Aug. 13, 2001 -- The recent death of Northwestern University football player Rashidi Wheeler has shed new light on the potentially deadly consequences of asthma.
Wheeler, 22, collapsed during preseason conditioning drills with his asthma inhaler in his hand. He died an hour later at a nearby hospital. Following his death, teammates and even the head trainer said they had witnessed Wheeler having asthma attacks many times and thought this time was nothing out of the ordinary.
"Most asthma deaths are possibly preventable," says Anthony Marinelli, MD. "You want to be sure that you are listening to the signals your body is telling you. If you're feeling a lot of discomfort and you can't breathe ... you want to make sure you have an asthma plan."
That plan includes access to your medication -- such as keeping it in your gym bag or even on your person -- and access to help in the form of a workout partner or teammate who can get help for you if you can't normalize your breathing on your own.
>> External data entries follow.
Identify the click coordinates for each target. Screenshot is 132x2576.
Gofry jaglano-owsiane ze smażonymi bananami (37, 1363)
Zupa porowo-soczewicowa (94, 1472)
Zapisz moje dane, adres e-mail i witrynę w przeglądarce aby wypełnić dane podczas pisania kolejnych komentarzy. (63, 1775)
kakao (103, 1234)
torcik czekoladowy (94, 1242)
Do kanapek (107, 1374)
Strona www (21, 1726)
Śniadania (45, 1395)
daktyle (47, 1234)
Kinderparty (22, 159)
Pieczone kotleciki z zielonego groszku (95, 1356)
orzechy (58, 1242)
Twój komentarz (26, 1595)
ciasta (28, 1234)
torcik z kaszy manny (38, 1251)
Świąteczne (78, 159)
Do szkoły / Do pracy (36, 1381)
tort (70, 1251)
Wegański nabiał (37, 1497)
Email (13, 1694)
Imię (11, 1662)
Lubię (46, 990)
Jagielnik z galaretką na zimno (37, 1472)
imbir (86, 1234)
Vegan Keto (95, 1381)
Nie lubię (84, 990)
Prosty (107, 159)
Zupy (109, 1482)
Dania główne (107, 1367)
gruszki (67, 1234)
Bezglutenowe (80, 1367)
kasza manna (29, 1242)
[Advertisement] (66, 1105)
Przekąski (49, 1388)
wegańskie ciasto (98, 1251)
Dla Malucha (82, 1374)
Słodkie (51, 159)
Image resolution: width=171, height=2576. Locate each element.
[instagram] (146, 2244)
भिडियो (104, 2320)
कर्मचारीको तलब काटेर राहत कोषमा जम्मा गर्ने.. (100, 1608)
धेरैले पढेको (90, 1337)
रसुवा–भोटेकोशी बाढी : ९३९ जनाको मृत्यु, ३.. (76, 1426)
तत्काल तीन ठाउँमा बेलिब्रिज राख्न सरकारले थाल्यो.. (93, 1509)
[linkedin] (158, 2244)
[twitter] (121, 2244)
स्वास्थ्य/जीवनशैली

Another thing to keep nearby when exercising is a peak flow meter -- a hand-held device that can let you know when an asthma attack is coming on or has already begun, says Marinelli, who is an executive committee member of the board of directors of the American Lung Association of Metropolitan Chicago.
Temple University Hospital in Philadelphia has the nation's only registry to track illness and death attributed to exercise-induced asthma.
Jim Rogers, sports medicine program director at Temple, tells WebMD his facility has tested NFL players and uncovered high rates of poorly treated and undiagnosed asthma. The staff also has documented asthma-related deaths ranging from 7-year-old kids in gym class to 35-year-olds who were working out at health clubs, says Rogers, a certified athletic trainer.
Death from asthma, Rogers continues, is incredibly rare. But it is also "something that is very, very ugly ... and obviously not just for athletes."
He adds that asthma "is the most-common of chronic diseases, we believe, in all athletic communities." Rogers says schools and athletic programs need to start including asthma screening to detect the disease early.
People with exercise-induced asthma may not have symptoms any time other than during exercise or immediately after, which is why it may not be promptly diagnosed. Gym teachers, coaches, and others may be the only witnesses to such symptoms.
"Everyone with asthma should be able to play sports, but we have to make certain conditions," Rogers says, adding that getting diagnosed and treated "will only improve your performance, besides help you feel more comfortable and be safer."
Marinelli says people with asthma shouldn't assume that because they have never had an asthma attack during exercise that it won't happen, especially if air quality is poor.
His tips for people with asthma are to pretreat yourself with your inhaler before exercise and try to work out in the morning or late evening when the temperature and pollution level aren't as high. If you begin experiencing frequent asthma attacks during or after exercise, you don't have to give up exercise completely, but you probably need to have your medication changed, so don't delay in seeing your doctor right away.